行先が分かっていたら、この急な変化も安心して受け入れられるのになと思う。終着駅を告げられず電車に乗せられていたのでは、車窓からの眺めも、おいしい駅弁も楽しめない。座っていても、どこか落ち着かず心がそわそわしてしまう。今はそんな感じだ。

自分と同年代の人を見てみると、今までの人生で培ったものが周りの人の役に立っていたり、感謝されたりして過去のノウハウをわりとそのまま続けていられる人も多いように思う。もちろん昔のままではなく、”今”も上手に取り入れ努力しているからこそなのだけど。でも私は今、過去のやり方を全部捨てなくてはいけなくなっている。考え方や方法など、それは生活全般にまで及んでいて、今までは良かったものが逆に害になったりと、どうしていいか正直分からなくなってしまった。でもめげずに何度チャレンジしてもまたやり直し、そんな毎日に心底ほとほと疲れてしまった。

過去のよかった記憶に縛られ、その延長線上でしかものを考えられなくなっているのかもしれない。昔がすごくよかったかと言われれば微妙なのにも関わらず、古いやり方をを踏襲してしまっていいる自分。これでは先に進めない。延長線上ではない、一歩外に出た未来へ進み新しくなるには捨てなくてはならないものもある。分かってはいるのにどうして私はこの年になって全てを捨てなくてはならないのだろうと少し思ってしまう。新しくなるのに、準備する時間なんて本当は必要ないのに、ちょっと待ってと戸惑う自分がいる。往生際が悪いにもほどがあるというものだ。
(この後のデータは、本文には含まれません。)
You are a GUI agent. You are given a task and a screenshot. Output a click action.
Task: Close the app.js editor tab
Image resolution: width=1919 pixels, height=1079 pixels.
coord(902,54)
失敗するたび、自分が自分の中でどんどん無価値になり、自分の存在に何の意味も見いだせなくなってしまった。今、私を乗せた電車は長いトンネルの中を走っているのかもしれない。真っ暗で何も見えない窓に映る不安で悲しそうな自分の顔を見る私。ガタンゴトン、一人ぼっちの電車に響く電車の音。しばらくトンネルは続くのだろうか?生まれる前に決めてきた自分の終着駅・・・今は忘れてしまっている。どこに行くのかな?私は・・・。